Homilia: Ele chamou Maria! (Lc 1,26-38)

A cena evangélica se passa em Nazaré, uma aldeia pequena, modesta e insignificante, aos olhos de todos daquela época. Nunca fora citada no mundo veterotestamentário, tampouco fora palco de manifestações reais ou teofânicas. Situava-se geograficamente na Galileia, donde os mestres de Israel afirmavam: “Da Galileia não pode vir nada de bom”.

Mas, aí habitava uma moça pobre, simples e que estava no primeiro estágio do matrimônio hebraico, na fase dos “esponsais”, isto é, momento em que um se prometia ao outro e tal pacto já simbolizava união completa, embora ainda não tivessem firmado, em cerimônia, o compromisso definitivo. O pacto já existia, mas o ritual matrimonial ainda não se realizara.

Foi neste intervalo cronológico que Deus visitou a moça simples e desprovida de Nazaré. Seu nome todos conhecem. Como toda jovem de sua época, Maria tinha sonhos, planos e metas. Na condição de boa judia, sabia que precisava ter, o quanto antes, seu lar, ser fecunda em filhos e cultivar no coração o dom precioso da fé e do respeito pelas tradições da Torá.
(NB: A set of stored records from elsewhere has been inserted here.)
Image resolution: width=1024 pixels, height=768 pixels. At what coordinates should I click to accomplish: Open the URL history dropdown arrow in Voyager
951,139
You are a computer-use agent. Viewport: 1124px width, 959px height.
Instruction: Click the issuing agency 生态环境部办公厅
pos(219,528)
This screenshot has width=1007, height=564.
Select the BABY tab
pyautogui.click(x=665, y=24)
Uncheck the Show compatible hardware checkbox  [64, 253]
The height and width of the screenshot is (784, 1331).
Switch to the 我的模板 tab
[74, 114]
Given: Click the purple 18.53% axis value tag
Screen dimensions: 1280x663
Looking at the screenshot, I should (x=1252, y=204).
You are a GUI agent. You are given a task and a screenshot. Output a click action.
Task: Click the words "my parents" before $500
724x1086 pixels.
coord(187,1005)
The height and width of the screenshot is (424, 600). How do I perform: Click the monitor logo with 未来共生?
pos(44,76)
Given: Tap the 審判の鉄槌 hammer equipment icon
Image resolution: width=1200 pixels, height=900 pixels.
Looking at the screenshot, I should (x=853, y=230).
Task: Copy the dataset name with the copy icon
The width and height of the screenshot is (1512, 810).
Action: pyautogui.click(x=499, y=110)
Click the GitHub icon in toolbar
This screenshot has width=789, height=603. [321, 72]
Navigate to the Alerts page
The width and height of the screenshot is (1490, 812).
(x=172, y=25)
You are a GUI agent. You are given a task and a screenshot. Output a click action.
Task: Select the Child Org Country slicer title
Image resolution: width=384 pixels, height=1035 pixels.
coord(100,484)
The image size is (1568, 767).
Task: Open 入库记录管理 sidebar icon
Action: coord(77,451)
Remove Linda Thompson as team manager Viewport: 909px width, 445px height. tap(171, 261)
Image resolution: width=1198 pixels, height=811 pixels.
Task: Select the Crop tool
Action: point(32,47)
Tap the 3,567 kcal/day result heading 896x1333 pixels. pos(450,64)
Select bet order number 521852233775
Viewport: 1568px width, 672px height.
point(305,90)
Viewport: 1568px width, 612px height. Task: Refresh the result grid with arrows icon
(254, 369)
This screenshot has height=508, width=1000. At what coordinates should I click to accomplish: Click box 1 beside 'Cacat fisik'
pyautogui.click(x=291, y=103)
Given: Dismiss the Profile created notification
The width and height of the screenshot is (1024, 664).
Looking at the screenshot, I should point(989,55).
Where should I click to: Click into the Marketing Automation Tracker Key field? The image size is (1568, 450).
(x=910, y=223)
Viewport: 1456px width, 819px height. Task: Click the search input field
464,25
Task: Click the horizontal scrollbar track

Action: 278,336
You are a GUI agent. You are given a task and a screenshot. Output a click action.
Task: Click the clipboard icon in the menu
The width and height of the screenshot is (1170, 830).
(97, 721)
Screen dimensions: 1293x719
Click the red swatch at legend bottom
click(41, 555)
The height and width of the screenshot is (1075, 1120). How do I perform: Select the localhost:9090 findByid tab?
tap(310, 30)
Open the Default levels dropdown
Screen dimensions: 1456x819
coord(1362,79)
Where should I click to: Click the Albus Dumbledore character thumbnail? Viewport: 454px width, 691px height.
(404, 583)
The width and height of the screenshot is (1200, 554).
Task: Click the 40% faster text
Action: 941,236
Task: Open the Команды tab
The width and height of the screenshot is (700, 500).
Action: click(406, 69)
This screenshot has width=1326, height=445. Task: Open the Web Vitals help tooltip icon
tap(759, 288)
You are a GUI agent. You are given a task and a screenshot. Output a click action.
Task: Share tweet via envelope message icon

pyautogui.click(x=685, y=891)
Até que certo dia, Deus resolveu passear por aquele vilarejo e fitou seus olhos em Maria. Com ela dialogou, através do Anjo, propôs-lhe uma missão, fez-lhe um convite e acreditou, decididamente, em seu sim. E por quê? Exatamente porque Deus percebeu que nos escombros da vida pacata, pobre, desprovida e simples, havia um coração do tamanho do mundo. Por detrás daquela beleza informe e rude, pululava um coração manso, decidido, resolvido e maduro.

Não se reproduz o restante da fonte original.